Member of the Tennessee House of Representatives from the 31tst district
- In office 1967–1972

Personal details
- Born: February 10, 1929 Savannah, Tennessee, U.S.
- Died: April 27, 1996 (aged 67) Shiloh Falls, Tennessee, U.S.
- Occupation: Insurance agent

= Granville Hinton =

American politician

Isom Granville Hinton (February 10, 1929 – April 27, 1996) was an insurance agent from Savannah, Tennessee who served as a Republican member of the Tennessee House of Representatives from various districts including Hardin and McNairy counties from 1967 to 1972.

He later served as Tennessee state Commissioner of Conservation under Governor Winfield Dunn, and was the Legislative Liaison (lobbyist) for Governor Lamar Alexander from 1978 to 1986.

== Political career ==
Hinton was elected to the House from the 31st Floterial District in 1966 at the age of 37, and served three terms.
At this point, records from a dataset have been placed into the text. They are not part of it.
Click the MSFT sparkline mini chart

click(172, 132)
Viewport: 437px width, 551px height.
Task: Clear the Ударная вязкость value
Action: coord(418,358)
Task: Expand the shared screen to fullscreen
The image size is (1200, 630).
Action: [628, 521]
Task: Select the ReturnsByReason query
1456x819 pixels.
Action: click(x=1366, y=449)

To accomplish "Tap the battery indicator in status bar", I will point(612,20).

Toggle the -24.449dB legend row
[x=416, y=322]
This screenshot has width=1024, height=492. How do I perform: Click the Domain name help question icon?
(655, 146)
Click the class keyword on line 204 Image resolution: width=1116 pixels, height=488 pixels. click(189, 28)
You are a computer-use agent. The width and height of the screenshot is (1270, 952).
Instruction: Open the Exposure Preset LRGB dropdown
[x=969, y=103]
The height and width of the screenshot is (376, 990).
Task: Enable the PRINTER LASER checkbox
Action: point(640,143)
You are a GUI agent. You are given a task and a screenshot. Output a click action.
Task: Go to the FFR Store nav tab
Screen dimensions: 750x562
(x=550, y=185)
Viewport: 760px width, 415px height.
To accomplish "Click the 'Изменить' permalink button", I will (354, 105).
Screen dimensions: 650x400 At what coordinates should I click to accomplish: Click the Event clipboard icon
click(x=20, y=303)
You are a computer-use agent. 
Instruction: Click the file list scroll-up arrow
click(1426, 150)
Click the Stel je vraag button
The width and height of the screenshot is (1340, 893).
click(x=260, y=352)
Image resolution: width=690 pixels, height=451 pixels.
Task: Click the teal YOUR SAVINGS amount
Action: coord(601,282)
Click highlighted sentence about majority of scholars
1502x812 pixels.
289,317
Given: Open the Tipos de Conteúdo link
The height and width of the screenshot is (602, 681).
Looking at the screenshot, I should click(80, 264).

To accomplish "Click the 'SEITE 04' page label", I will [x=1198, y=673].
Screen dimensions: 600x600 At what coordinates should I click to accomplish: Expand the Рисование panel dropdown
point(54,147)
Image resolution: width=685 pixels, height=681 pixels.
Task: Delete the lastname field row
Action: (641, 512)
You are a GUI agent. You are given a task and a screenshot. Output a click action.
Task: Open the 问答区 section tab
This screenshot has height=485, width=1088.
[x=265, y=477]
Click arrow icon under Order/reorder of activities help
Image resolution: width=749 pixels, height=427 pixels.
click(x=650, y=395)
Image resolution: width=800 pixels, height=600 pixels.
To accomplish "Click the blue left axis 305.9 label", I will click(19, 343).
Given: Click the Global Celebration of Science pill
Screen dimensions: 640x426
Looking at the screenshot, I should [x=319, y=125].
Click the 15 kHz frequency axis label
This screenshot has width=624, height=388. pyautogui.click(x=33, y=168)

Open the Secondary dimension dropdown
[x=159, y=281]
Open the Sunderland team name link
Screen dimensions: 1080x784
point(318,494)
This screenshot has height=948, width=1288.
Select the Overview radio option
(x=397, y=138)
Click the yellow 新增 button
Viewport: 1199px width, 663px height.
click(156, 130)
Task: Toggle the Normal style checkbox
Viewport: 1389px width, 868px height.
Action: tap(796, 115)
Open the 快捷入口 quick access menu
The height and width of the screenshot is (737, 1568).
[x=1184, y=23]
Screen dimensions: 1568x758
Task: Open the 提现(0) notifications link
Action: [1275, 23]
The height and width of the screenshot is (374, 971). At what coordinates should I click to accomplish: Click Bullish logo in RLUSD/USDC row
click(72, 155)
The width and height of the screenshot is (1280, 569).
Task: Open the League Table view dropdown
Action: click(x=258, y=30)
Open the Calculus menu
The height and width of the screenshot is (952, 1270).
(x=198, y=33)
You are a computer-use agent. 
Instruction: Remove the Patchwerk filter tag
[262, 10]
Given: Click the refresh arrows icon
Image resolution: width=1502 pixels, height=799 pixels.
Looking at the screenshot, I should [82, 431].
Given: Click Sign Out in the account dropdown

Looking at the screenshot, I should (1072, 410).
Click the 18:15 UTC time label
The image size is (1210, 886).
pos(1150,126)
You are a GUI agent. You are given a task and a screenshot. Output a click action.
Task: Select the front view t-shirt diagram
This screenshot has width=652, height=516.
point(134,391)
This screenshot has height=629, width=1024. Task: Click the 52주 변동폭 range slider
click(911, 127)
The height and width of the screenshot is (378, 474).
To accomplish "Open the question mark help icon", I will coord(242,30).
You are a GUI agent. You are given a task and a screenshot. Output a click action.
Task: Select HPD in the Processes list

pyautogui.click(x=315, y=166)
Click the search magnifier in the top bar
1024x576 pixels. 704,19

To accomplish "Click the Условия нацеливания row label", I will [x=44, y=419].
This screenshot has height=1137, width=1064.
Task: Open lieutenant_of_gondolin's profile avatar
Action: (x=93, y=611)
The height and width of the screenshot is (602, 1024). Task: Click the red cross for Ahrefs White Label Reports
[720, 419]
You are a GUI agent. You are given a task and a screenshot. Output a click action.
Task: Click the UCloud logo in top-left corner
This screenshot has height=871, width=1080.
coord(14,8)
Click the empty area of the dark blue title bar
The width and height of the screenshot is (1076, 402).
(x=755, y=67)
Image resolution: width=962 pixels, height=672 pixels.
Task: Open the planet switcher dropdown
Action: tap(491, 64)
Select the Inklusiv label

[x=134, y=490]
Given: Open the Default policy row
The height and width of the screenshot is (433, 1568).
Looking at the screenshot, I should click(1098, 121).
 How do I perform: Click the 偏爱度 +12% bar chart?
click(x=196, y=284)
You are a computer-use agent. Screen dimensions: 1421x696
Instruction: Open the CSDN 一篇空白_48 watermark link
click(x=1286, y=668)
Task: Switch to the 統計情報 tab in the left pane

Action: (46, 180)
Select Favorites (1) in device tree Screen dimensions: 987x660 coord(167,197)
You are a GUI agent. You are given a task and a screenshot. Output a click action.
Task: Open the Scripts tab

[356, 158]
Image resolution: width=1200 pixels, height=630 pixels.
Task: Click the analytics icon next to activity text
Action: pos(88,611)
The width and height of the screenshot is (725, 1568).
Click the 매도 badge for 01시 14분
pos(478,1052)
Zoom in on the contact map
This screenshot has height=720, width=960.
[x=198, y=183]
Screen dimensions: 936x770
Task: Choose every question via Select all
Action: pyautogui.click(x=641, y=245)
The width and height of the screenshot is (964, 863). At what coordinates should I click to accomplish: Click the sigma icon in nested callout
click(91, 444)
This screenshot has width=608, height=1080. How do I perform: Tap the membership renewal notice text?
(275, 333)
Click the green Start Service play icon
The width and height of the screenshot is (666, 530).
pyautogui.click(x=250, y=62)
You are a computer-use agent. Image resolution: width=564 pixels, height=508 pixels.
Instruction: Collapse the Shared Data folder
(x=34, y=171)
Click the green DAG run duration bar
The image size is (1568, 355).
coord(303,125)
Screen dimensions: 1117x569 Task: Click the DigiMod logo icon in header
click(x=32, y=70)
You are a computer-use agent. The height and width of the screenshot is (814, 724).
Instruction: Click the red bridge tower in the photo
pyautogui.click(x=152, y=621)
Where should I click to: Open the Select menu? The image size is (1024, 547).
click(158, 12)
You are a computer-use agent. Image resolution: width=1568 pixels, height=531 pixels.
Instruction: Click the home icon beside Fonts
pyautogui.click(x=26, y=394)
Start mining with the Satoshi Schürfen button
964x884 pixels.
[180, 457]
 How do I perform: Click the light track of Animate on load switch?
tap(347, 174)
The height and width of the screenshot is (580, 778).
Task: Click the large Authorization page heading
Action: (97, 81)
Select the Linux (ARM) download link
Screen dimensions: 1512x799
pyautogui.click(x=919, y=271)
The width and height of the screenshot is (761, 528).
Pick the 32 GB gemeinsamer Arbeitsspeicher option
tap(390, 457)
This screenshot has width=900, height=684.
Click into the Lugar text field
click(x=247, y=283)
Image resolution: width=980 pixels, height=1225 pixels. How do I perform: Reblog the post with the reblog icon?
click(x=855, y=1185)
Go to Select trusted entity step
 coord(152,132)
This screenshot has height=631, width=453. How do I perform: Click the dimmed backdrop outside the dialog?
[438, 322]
During his last term in office, he served as assistant minority floor leader. He was succeeded by fellow Republican (and insurance agent) Ray Bodiford.

Subsequently, he was appointed Commissioner of Conservation by Governor Winfield Dunn, serving from 1973 to 1975.

In December 1978, Governor-elect Lamar Alexander appointed Hinton his legislative liaison (chief lobbyist).

== Personal life ==
Hinton was a State Farm Insurance insurance agent for 40 years. He was a Methodist and a Mason. The Savannah-Hardin Center of Jackson State Community College offers a small "Granville Hinton Memorial Scholarship Award" to a Hardin County resident who takes most of their classes at the Center.

Hinton appeared on the June 17, 1963 episode of the CBS gameshow To Tell the Truth, as an imposter for advice columnist Kurt Lassen. He received one of four possible votes from the show's panelists.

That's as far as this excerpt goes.